We became modern Romans not historic Americans.
Jeremiah prophesied about his people: “Yet my people have forgotten me; they burn incense to worthless idols, which made them stumble in their ways, in the ancient paths.” (Jeremiah 1:15)
America is still a unique, blessed nation, but it’s not invincible. If it’s going to be destroyed, it will happen from within.
It’s why June 15, 1962 matters.
Dr. Rick Chromey is an author, historian and theologian who speaks and writes on matters of religion, culture, history, technology and leadership. He’s the founder and president of MANNA! Educational Services International (www.mannasolutions.org). Rick and his wife Linda live in Star, ID.
Sources:
(1) 1962 Engel v. Vitale: https://en.wikipedia.org/wiki/Engel_v._Vital
(2) “School Prayer in the United States”: https://en.wikipedia.org/wiki/School_prayer_in_the_United_States
(3) 1963 Abington School District v. Schempp: https://en.wikipedia.org/wiki/Abington_School_District_v._Schempp
(4) As quoted in “School Prayers: Hearings Before the Committee on the Judiciary House of Representatives,” 88th Congress, Second Session, June 3, 1964, Part One: p. 501.

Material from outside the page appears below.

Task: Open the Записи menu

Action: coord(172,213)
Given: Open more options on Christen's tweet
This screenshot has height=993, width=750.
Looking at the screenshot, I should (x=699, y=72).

(5) Jedidiah Morse, “A Sermon, Exhibiting the Present Dangers and Consequent Duties of the Citizens of the United States of America,” Delivered at Charlestown, April 25, 1799, The Day of the National Fast (MA: Printed by Samuel Etheridge, 1799), p. 11.
(6) Benjamin Rush, Essays, Literary, Moral & Philosophical (Philadelphia: Thomas & Samuel F. Bradford, 1798), pp. 94, 100, “A Defence of the Use of the Bible as a School Book.”
(7) From the forward to the 1836 McGuffrey’s Reader, “Our Christian Heritage,” Letter from Plymouth Rock (Marlborough, NH, The Plymouth Rock Foundation), p. 5.
(8) Noah Webster, A Collection of Papers on Political, Literary, and Moral Subjects (New York: Webster and Clark, 1843), p. 291, from his “Reply to a Letter of David McClure on the Subject of the Proper Course of Study” in the Girard College, Philadelphia. New Haven, October 25, 1836.